# About this exercise
Output the opening lines of the records exactly. End with the line that contains "Given: Go to the Add-In Config tab".

# Information shown
• • • • •

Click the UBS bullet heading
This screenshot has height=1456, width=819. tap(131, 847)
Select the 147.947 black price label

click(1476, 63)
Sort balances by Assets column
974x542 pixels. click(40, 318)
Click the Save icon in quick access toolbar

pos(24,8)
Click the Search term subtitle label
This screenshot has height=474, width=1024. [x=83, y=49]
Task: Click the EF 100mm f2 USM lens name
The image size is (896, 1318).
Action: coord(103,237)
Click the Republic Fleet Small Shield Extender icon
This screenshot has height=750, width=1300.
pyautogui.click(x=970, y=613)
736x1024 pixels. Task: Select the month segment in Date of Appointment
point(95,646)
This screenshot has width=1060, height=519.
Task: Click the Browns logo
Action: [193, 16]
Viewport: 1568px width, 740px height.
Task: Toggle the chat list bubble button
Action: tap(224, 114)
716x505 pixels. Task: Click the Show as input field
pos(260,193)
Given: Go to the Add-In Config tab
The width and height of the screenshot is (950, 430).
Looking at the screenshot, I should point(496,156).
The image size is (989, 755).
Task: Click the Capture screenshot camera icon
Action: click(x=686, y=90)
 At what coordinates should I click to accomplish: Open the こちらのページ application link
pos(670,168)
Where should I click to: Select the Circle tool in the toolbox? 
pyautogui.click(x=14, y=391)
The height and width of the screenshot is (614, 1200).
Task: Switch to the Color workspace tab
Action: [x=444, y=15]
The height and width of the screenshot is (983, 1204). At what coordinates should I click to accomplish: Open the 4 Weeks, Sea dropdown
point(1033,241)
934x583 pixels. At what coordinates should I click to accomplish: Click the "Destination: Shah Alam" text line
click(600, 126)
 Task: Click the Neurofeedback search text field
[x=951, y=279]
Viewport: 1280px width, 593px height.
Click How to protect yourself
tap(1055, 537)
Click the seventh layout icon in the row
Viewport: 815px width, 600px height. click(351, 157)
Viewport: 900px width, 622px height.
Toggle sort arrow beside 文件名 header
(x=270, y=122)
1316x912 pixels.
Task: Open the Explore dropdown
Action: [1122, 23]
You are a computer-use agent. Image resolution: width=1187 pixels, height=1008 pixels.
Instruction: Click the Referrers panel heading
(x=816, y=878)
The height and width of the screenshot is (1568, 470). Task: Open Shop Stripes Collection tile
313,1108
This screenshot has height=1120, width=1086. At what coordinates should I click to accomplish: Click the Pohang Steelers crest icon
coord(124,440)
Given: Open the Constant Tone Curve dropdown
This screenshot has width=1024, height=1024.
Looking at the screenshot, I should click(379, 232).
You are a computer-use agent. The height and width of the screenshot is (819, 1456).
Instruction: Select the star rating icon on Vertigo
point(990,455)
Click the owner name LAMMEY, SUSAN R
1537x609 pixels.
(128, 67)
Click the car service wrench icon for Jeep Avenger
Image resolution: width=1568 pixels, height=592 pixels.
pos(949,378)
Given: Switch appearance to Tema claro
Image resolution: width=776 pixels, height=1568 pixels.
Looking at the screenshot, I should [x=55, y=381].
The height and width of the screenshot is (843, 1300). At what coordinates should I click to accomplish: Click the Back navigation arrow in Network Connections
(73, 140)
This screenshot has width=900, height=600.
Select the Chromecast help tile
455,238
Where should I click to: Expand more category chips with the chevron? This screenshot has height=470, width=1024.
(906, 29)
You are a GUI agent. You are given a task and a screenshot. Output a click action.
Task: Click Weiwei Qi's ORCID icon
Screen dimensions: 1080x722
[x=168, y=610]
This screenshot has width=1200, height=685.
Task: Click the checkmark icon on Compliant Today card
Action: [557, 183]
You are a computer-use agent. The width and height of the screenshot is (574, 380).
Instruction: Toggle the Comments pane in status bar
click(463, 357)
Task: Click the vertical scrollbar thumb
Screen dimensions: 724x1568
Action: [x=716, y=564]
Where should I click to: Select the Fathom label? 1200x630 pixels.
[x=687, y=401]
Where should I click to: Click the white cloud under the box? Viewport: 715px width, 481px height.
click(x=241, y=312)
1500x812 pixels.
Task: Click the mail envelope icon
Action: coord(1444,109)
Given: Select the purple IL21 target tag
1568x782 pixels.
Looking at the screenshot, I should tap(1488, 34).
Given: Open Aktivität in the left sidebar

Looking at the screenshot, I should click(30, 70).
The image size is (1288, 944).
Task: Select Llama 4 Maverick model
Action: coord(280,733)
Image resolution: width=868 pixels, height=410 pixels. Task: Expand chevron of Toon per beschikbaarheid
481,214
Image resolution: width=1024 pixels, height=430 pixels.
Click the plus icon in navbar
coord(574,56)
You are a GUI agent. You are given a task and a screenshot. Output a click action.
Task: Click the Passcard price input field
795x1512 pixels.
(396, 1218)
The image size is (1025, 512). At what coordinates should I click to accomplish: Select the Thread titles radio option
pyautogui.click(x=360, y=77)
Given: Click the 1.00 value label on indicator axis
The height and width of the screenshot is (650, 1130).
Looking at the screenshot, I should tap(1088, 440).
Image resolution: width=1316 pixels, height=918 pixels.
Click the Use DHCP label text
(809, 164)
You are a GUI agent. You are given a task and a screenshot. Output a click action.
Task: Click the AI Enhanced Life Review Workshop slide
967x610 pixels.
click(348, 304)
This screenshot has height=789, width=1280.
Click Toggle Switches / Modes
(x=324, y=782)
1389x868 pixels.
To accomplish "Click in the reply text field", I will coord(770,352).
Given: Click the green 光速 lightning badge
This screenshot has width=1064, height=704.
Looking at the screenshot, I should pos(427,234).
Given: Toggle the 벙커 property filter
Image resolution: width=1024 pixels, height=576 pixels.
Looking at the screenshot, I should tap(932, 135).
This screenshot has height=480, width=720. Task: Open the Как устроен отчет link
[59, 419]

• • • • •

# Answer for the task
Click the UBS bullet heading
This screenshot has height=1456, width=819. tap(131, 847)
Select the 147.947 black price label

click(1476, 63)
Sort balances by Assets column
974x542 pixels. click(40, 318)
Click the Save icon in quick access toolbar

pos(24,8)
Click the Search term subtitle label
This screenshot has height=474, width=1024. [x=83, y=49]
Task: Click the EF 100mm f2 USM lens name
The image size is (896, 1318).
Action: coord(103,237)
Click the Republic Fleet Small Shield Extender icon
This screenshot has height=750, width=1300.
pyautogui.click(x=970, y=613)
736x1024 pixels. Task: Select the month segment in Date of Appointment
point(95,646)
This screenshot has width=1060, height=519.
Task: Click the Browns logo
Action: [193, 16]
Viewport: 1568px width, 740px height.
Task: Toggle the chat list bubble button
Action: tap(224, 114)
716x505 pixels. Task: Click the Show as input field
pos(260,193)
Given: Go to the Add-In Config tab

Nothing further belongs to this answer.